Directions - Copy out the rows again without any change, beginning at the line that contains "Viewport: 926px width, 550px" and stopping after the line that contains "should pyautogui.click(x=108, y=454).". Give only those lines, both ends included.

Dataset rows:
-- Begin --

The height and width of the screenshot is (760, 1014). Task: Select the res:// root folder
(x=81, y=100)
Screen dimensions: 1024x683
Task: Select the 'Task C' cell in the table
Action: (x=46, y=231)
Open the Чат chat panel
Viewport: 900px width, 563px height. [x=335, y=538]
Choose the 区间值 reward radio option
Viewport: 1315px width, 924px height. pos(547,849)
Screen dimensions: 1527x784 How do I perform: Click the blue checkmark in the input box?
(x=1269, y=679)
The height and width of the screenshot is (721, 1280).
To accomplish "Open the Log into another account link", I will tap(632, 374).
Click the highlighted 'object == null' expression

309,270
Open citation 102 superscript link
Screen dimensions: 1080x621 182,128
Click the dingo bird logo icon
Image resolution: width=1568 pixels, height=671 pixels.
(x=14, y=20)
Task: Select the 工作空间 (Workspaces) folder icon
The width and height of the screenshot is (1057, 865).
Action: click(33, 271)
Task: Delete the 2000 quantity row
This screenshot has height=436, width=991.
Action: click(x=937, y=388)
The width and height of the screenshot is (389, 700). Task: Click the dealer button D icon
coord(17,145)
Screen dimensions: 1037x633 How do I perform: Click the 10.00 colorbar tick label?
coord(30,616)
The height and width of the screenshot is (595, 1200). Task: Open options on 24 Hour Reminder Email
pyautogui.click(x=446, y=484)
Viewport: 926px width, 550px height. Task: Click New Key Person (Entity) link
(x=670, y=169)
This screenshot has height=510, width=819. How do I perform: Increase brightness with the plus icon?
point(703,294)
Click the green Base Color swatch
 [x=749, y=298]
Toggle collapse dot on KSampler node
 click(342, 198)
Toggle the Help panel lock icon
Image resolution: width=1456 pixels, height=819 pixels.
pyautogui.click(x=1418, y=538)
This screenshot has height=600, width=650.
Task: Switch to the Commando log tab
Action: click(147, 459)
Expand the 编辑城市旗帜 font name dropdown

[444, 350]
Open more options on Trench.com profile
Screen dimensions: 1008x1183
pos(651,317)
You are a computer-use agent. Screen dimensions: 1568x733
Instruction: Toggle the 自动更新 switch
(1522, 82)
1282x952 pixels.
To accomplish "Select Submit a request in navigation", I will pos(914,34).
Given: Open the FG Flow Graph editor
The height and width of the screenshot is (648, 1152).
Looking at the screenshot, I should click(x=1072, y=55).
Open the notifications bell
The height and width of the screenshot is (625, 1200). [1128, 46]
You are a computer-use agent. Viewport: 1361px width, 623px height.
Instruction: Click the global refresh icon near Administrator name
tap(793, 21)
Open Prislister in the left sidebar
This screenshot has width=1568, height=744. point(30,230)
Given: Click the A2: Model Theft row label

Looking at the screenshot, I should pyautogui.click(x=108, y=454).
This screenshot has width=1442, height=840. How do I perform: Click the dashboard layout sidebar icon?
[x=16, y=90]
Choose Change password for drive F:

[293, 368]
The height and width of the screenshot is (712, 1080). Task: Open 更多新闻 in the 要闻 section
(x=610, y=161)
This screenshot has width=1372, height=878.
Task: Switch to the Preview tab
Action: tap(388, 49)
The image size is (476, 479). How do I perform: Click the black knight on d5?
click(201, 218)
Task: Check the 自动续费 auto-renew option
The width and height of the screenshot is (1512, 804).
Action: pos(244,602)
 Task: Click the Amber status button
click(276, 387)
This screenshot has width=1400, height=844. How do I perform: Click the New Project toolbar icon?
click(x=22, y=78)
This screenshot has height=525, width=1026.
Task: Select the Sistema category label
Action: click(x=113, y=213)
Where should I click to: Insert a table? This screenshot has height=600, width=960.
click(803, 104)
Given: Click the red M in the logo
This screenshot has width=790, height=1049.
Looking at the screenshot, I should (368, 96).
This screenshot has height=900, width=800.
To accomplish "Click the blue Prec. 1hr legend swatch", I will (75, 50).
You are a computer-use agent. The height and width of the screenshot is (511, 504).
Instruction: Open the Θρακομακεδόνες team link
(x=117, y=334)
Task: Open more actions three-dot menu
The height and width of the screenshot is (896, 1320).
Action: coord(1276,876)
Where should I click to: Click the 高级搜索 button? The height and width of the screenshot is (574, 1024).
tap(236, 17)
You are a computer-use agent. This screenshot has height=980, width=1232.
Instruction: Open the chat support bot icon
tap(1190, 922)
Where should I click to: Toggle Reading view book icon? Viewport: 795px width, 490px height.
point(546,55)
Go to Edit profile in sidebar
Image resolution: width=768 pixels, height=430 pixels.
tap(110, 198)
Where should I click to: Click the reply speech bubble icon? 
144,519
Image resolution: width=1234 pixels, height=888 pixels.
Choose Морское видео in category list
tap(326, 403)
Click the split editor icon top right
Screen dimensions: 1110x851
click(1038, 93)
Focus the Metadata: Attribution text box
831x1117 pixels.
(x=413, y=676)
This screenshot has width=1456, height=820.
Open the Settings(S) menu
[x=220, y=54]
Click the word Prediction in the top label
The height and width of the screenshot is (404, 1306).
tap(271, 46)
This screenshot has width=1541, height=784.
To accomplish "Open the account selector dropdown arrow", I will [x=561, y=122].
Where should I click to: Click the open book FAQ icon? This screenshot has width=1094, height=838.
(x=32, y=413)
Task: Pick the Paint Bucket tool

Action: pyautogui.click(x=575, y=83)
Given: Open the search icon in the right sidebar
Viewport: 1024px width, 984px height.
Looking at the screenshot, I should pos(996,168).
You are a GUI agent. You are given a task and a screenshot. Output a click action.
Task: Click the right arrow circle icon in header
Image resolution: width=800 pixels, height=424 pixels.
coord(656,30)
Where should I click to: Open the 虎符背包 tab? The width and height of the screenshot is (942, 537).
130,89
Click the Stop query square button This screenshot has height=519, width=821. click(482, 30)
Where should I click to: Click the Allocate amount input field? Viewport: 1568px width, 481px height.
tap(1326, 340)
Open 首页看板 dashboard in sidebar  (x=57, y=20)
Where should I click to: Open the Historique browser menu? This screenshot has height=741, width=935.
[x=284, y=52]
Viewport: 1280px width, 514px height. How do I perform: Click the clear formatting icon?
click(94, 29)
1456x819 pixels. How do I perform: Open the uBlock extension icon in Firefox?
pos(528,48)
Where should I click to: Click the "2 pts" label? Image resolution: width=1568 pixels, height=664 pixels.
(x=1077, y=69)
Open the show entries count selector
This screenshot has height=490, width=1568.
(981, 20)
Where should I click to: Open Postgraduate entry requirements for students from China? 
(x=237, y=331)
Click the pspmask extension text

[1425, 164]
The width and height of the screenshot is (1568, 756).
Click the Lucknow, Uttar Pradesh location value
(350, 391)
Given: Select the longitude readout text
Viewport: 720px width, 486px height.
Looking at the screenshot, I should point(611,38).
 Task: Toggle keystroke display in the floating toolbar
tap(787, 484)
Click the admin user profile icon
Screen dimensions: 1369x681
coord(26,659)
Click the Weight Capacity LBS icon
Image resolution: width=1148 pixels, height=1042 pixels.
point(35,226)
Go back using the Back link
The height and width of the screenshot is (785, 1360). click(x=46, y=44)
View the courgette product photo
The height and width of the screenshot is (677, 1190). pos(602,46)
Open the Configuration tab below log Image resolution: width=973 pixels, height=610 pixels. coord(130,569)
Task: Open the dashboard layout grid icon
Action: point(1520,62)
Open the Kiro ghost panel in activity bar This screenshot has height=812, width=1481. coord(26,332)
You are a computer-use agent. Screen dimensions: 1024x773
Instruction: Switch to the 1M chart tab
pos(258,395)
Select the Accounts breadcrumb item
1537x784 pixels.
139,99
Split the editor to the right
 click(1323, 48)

-- End --

Expected answer -
Viewport: 926px width, 550px height. Task: Click New Key Person (Entity) link
(x=670, y=169)
This screenshot has height=510, width=819. How do I perform: Increase brightness with the plus icon?
point(703,294)
Click the green Base Color swatch
 [x=749, y=298]
Toggle collapse dot on KSampler node
 click(342, 198)
Toggle the Help panel lock icon
Image resolution: width=1456 pixels, height=819 pixels.
pyautogui.click(x=1418, y=538)
This screenshot has height=600, width=650.
Task: Switch to the Commando log tab
Action: click(147, 459)
Expand the 编辑城市旗帜 font name dropdown

[444, 350]
Open more options on Trench.com profile
Screen dimensions: 1008x1183
pos(651,317)
You are a computer-use agent. Screen dimensions: 1568x733
Instruction: Toggle the 自动更新 switch
(1522, 82)
1282x952 pixels.
To accomplish "Select Submit a request in navigation", I will pos(914,34).
Given: Open the FG Flow Graph editor
The height and width of the screenshot is (648, 1152).
Looking at the screenshot, I should click(x=1072, y=55).
Open the notifications bell
The height and width of the screenshot is (625, 1200). [1128, 46]
You are a computer-use agent. Viewport: 1361px width, 623px height.
Instruction: Click the global refresh icon near Administrator name
tap(793, 21)
Open Prislister in the left sidebar
This screenshot has width=1568, height=744. point(30,230)
Given: Click the A2: Model Theft row label

Looking at the screenshot, I should pyautogui.click(x=108, y=454).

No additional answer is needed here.